One year. That is how much time companies have to internalize and act on the far-reaching new set of privacy rules formed via the GDPR. Every organization doing business with EU customers — regardless of its location — will need to make changes to its oversight, technology, processes, and people to comply with the new rules.

It is hard to overstate the impact of GDPR. Take one point: data. For most industries and companies, data is the new currency, enabling companies to create new customer value, products, and experiences. But GDPR vastly complicates that equation.

Thanks to the new regulation, EU citizens have the right to be forgotten. That means, upon a customer’s request, companies will need to wipe clean (and certify those results) all of that customer’s data across the enterprise — including all systems of record, systems of insight, and systems of engagement — raising the bar for data governance well beyond most companies’ capabilities.
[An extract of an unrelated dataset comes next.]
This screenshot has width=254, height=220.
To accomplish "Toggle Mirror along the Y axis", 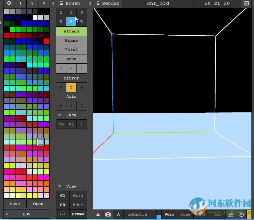I will coord(71,87).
Organizations are still working to understand, federate, and use diverse, dispersed, and dynamic customer data. However, by May 25, 2018, companies need to be able to work at scale and with precision to erase all data on a single customer and certify that result.

Forgetting customers is only one of six core mandates of GDPR. GDPR also requires companies to:

  1. Notify the relevant data protection authority of a breach within 72 hours.
  2. Forget a customer when requested by the customer (as noted above).
  3. Remove ambiguous consent of data collection; consent opt-in will remain the default option.
  4. Relate the collection and/or processing of personal data to one or more specific purposes.
  5. Positively verify that someone is of legal age to sign up for service (giving children the explicit right to privacy).
  6. Expand privacy accountability and liability to all partners in the ecosystem.

The combination of empowered customers and the pace of digital disruption, let alone the growing specter of cyberthreats, is a potent brew that will put companies on the defense. GDPR adds a layer of complexity to the mix that will severely test companies.

In this episode, Fatemeh Khatibloo describes the implications of GDPR and provides pragmatic guidance on how companies can prepare for compliance.